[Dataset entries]
^^^^^^^^^^^^^^^^

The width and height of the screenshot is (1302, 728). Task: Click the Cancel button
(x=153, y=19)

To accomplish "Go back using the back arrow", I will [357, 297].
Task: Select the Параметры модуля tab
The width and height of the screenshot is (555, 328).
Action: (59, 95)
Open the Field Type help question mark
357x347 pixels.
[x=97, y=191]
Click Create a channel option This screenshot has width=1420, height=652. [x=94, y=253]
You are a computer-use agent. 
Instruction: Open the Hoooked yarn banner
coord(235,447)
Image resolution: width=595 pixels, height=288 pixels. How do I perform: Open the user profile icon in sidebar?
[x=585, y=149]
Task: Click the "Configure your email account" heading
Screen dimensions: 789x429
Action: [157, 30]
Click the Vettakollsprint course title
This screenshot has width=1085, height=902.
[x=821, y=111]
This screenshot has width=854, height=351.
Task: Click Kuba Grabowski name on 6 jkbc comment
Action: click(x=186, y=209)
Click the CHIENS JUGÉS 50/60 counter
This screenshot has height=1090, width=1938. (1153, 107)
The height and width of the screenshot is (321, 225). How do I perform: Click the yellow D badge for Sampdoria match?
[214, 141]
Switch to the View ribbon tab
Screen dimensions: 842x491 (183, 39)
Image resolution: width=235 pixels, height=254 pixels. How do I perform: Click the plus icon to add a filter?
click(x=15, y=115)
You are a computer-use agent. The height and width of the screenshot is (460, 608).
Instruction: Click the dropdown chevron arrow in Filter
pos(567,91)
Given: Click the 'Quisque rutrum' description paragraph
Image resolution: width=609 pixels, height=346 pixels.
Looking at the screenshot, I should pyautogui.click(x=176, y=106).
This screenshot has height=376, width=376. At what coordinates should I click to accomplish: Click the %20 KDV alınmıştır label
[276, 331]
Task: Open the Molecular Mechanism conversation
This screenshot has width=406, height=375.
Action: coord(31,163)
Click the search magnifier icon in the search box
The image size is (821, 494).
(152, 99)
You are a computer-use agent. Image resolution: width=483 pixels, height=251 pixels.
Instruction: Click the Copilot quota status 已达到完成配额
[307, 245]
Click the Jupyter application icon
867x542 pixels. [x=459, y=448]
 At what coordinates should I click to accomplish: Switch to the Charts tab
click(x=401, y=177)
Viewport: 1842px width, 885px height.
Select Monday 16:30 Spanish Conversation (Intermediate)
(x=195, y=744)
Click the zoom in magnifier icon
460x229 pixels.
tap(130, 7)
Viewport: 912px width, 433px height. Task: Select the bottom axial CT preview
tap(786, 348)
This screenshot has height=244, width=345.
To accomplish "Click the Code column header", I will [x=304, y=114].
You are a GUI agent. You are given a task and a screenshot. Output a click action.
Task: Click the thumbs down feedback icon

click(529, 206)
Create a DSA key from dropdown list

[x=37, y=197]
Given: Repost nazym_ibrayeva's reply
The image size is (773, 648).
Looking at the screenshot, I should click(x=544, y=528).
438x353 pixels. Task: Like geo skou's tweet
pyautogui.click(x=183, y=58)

^^^^^^^^^^^^^^^^

_EXERCISE PROMPT_. The full data, transcribed without change, is the expected answer.

_THE COMPLETED TASK_.
The width and height of the screenshot is (1302, 728). Task: Click the Cancel button
(x=153, y=19)

To accomplish "Go back using the back arrow", I will [357, 297].
Task: Select the Параметры модуля tab
The width and height of the screenshot is (555, 328).
Action: (59, 95)
Open the Field Type help question mark
357x347 pixels.
[x=97, y=191]
Click Create a channel option This screenshot has width=1420, height=652. [x=94, y=253]
You are a computer-use agent. 
Instruction: Open the Hoooked yarn banner
coord(235,447)
Image resolution: width=595 pixels, height=288 pixels. How do I perform: Open the user profile icon in sidebar?
[x=585, y=149]
Task: Click the "Configure your email account" heading
Screen dimensions: 789x429
Action: [157, 30]
Click the Vettakollsprint course title
This screenshot has width=1085, height=902.
[x=821, y=111]
This screenshot has width=854, height=351.
Task: Click Kuba Grabowski name on 6 jkbc comment
Action: click(x=186, y=209)
Click the CHIENS JUGÉS 50/60 counter
This screenshot has height=1090, width=1938. (1153, 107)
The height and width of the screenshot is (321, 225). How do I perform: Click the yellow D badge for Sampdoria match?
[214, 141]
Switch to the View ribbon tab
Screen dimensions: 842x491 (183, 39)
Image resolution: width=235 pixels, height=254 pixels. How do I perform: Click the plus icon to add a filter?
click(x=15, y=115)
You are a computer-use agent. The height and width of the screenshot is (460, 608).
Instruction: Click the dropdown chevron arrow in Filter
pos(567,91)
Given: Click the 'Quisque rutrum' description paragraph
Image resolution: width=609 pixels, height=346 pixels.
Looking at the screenshot, I should pyautogui.click(x=176, y=106).
This screenshot has height=376, width=376. At what coordinates should I click to accomplish: Click the %20 KDV alınmıştır label
[276, 331]
Task: Open the Molecular Mechanism conversation
This screenshot has width=406, height=375.
Action: coord(31,163)
Click the search magnifier icon in the search box
The image size is (821, 494).
(152, 99)
You are a computer-use agent. Image resolution: width=483 pixels, height=251 pixels.
Instruction: Click the Copilot quota status 已达到完成配额
[307, 245]
Click the Jupyter application icon
867x542 pixels. [x=459, y=448]
 At what coordinates should I click to accomplish: Switch to the Charts tab
click(x=401, y=177)
Viewport: 1842px width, 885px height.
Select Monday 16:30 Spanish Conversation (Intermediate)
(x=195, y=744)
Click the zoom in magnifier icon
460x229 pixels.
tap(130, 7)
Viewport: 912px width, 433px height. Task: Select the bottom axial CT preview
tap(786, 348)
This screenshot has height=244, width=345.
To accomplish "Click the Code column header", I will [x=304, y=114].
You are a GUI agent. You are given a task and a screenshot. Output a click action.
Task: Click the thumbs down feedback icon

click(529, 206)
Create a DSA key from dropdown list

[x=37, y=197]
Given: Repost nazym_ibrayeva's reply
The image size is (773, 648).
Looking at the screenshot, I should click(x=544, y=528).
438x353 pixels. Task: Like geo skou's tweet
pyautogui.click(x=183, y=58)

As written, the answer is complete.